— What is asked —
Express these records as a two-column CSV with the headers entry and position, one row for each line that has an answer. Put its text and its answer each in a single quoted field with line breaks turned into spaces, and leave the pictures out.

— Screen-element location records —
○ ○ ○
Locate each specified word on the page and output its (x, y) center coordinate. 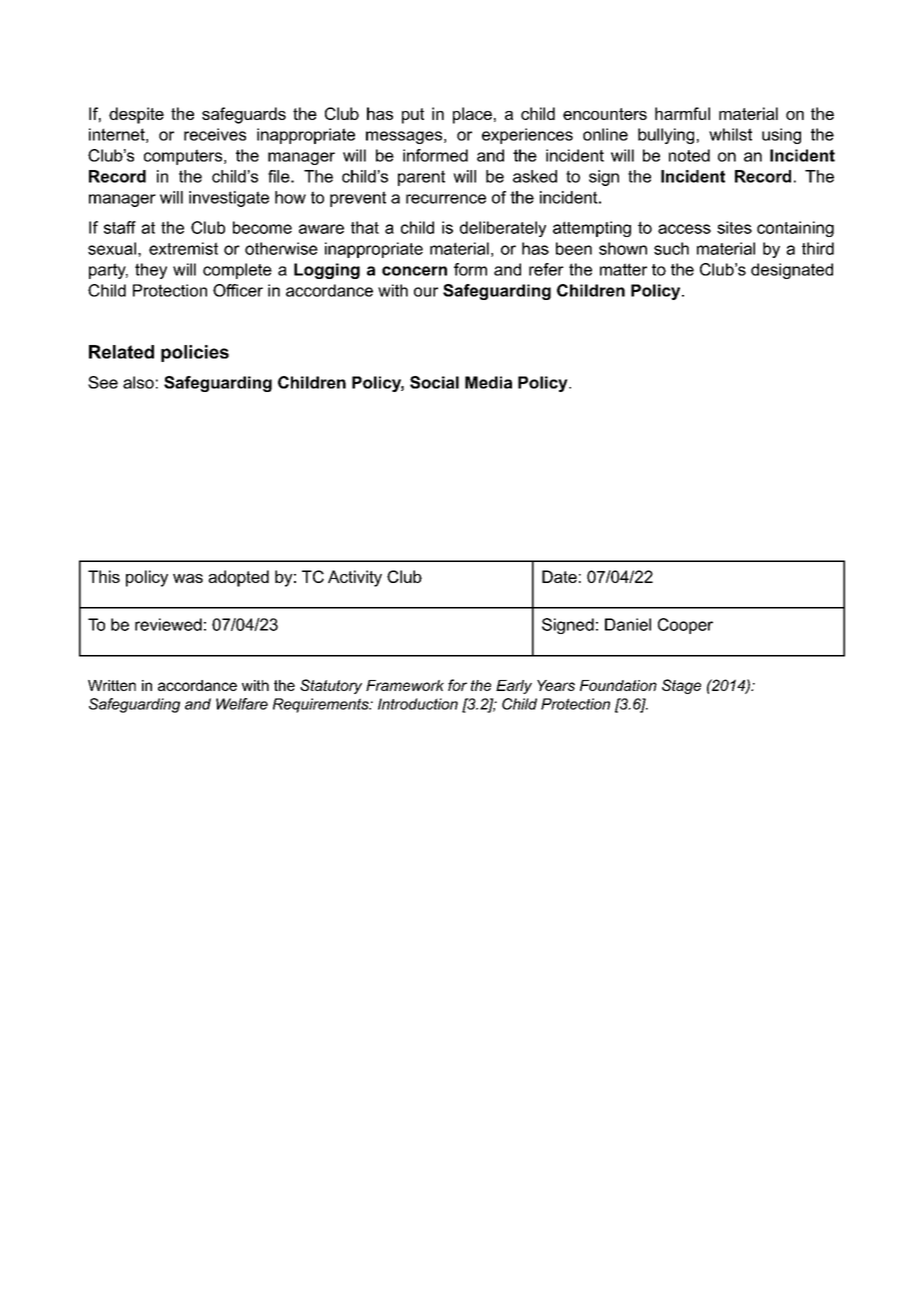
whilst (730, 134)
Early (514, 687)
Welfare (242, 704)
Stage (681, 686)
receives (215, 134)
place (472, 115)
○ ○ ○
— Response for this exercise —
entry,position
"Locate each specified word on the page and output its (x, y) center coordinate. whilst","(730, 134)"
"Early","(514, 687)"
"Welfare","(242, 704)"
"Stage","(681, 686)"
"receives","(215, 134)"
"place","(472, 115)"